Je n’appréciai pas non plus l’écriteau dans notre lodge de Nungwi, nous demandant de ne pas descendre en maillot sur la plage pour ne pas indisposer les indigènes. Nous avions choisi un écolodge, tenu par un kenyan blond qui communiquait avec son staff en swahili, des paillotes simples sur une plage aux teintes d’aquarelle dont la mer d’un turquoise translucide se retirait à des kilomètres à marée basse, laissant apprécier le sable blanc et fin, et qui présentait trop de vagues à marée haute pour être vraiment baignable. Le village était à plus d’un kilomètre, et les risques de croiser et d’indisposer un indigène, à part ceux travaillant pour le lodge qui devaient être habitués aux excentricités des occidentaux rougissant au soleil de l’équateur.
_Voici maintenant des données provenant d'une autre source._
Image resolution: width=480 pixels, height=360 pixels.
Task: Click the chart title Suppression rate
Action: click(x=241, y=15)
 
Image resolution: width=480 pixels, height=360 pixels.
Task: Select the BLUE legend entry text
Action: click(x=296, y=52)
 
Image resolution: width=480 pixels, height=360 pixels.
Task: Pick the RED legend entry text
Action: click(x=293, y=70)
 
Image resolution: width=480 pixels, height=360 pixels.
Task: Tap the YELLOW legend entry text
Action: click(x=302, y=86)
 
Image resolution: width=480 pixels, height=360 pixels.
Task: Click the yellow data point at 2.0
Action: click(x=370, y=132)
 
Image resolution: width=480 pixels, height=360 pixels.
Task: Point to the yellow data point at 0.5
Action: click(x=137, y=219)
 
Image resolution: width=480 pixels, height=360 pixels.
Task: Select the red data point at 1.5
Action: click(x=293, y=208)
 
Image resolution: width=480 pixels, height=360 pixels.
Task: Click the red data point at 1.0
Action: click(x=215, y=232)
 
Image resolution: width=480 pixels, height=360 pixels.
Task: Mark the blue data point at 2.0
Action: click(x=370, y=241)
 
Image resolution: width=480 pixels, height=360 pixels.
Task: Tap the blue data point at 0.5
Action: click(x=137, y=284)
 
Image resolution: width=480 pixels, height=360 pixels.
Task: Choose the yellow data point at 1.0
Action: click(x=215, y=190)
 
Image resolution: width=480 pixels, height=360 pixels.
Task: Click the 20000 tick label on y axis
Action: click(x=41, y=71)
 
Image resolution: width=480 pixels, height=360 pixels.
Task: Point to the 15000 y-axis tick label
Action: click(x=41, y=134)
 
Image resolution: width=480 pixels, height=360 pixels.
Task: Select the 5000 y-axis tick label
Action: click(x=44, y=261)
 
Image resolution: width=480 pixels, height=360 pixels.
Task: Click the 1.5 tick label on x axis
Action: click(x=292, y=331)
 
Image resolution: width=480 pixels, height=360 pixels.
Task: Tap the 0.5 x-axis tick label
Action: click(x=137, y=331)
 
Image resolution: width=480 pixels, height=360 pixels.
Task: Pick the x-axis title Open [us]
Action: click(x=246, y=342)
Mais une fois lu l’écriteau, je ne me sentais pas de ne pas en respecter la consigne… Je me souviens de longues balades sur la plage nous menant au village pour voir rentrer les bateaux de pêche dans des tableaux à faire pâlir les aquarellistes. Dès qu’on s’éloignait de la plage pour aller vers le village en revanche, on était frappé par la nudité des lieux, le terrain de foot à peine délimité et les sacs plastique en lambeaux qui fleurissaient les buissons d’épineux secs où broutaient les chèvres qui abondent dans ces paysages.
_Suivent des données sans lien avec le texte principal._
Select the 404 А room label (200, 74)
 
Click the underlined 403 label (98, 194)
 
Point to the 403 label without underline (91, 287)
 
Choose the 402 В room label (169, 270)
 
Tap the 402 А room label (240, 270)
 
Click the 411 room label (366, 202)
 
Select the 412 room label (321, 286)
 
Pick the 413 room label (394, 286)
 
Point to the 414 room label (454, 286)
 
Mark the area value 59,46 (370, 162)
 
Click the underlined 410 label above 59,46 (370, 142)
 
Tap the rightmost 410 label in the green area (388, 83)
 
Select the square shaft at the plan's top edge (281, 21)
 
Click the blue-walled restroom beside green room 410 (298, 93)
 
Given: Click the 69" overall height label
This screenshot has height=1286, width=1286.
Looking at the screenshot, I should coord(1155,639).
L’image d’Epinal de l’île aux épices ne résistait pas devant les vues de la ville nouvelle de Zanzibar, collection d’immeubles en béton mités par la salinité de l’air marin, ni celles de ces petits villages de pêcheurs aux quelques bâtisses basses sans charme. Zanzibar a laissé une forte impression sur ma rétine, ces paysages à aquarelles et cette architecture composite ne peuvent qu’exercer une séduction efficace. Si on sait ignorer les ombres ourlant le tableau…
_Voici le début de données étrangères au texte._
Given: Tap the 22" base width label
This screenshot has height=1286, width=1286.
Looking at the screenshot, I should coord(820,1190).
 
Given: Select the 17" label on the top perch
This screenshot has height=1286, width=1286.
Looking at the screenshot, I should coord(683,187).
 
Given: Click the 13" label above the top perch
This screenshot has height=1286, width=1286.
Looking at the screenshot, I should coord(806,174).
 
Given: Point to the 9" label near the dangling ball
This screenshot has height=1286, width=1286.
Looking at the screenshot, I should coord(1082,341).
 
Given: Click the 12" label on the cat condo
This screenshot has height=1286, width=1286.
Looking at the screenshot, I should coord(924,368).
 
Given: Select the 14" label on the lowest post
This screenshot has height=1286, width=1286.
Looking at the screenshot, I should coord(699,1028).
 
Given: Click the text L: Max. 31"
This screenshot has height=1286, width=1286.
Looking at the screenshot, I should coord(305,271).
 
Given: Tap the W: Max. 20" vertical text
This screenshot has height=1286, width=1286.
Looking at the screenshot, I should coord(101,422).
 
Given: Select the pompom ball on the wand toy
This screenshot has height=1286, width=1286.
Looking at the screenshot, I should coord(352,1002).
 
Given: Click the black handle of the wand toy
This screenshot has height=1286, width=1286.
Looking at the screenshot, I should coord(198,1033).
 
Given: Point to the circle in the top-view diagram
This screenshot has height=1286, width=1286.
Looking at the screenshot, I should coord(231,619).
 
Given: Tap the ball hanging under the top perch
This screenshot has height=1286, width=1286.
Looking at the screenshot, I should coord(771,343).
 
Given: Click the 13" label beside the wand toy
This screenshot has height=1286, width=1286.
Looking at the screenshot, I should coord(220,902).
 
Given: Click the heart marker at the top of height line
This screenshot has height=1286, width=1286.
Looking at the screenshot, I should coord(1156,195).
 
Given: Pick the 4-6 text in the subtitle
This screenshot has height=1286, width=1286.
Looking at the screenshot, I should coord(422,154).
J’aurais apprécié, alors, de pouvoir lire les romans d’Abdulrazak Gurnah, prix Nobel de littérature 2021, pour mieux apprécier cette île complexe. J’ai fini la semaine dernière “Desertion”, un roman situé à Zanzibar. Le récit, bizarrement construit, retrace à la fois les amours clandestines de Pearce, un aventurier anglais, et Rehanna, native de l’île, dans les années 1920, et les trajectoires de Fatima, Amin et Rashid, une fratrie dans la Zanzibar à la fin de la colonisation britannique. On comprend plus tard la juxtaposition des deux histoires, les amours contrariées de Pearce et Rehanna donneront naissance à la mère de Jamila, amour impossible d’Amin quarante ans plus tard. C’est un roman d’initiation désabusé, où se lit l’impossibilité d’exprimer son individualité dans une île corsetée par un islam qui régit toutes les relations sociales. Tenir son rang et ne pas faire honte à sa famille et à ses parents y est plus important que s’épanouir en tant qu’individu. Sur l’île, il est mal vu de transgresser les limites entre les communautés, on peut être musulman d’origine indienne, arabe ou africaine, mais on se marie entre soi dans son ethnie d’origine.

L’amour, grand sujet des romans occidentaux depuis “La princesse de Clèves”, n’a pas droit de cité.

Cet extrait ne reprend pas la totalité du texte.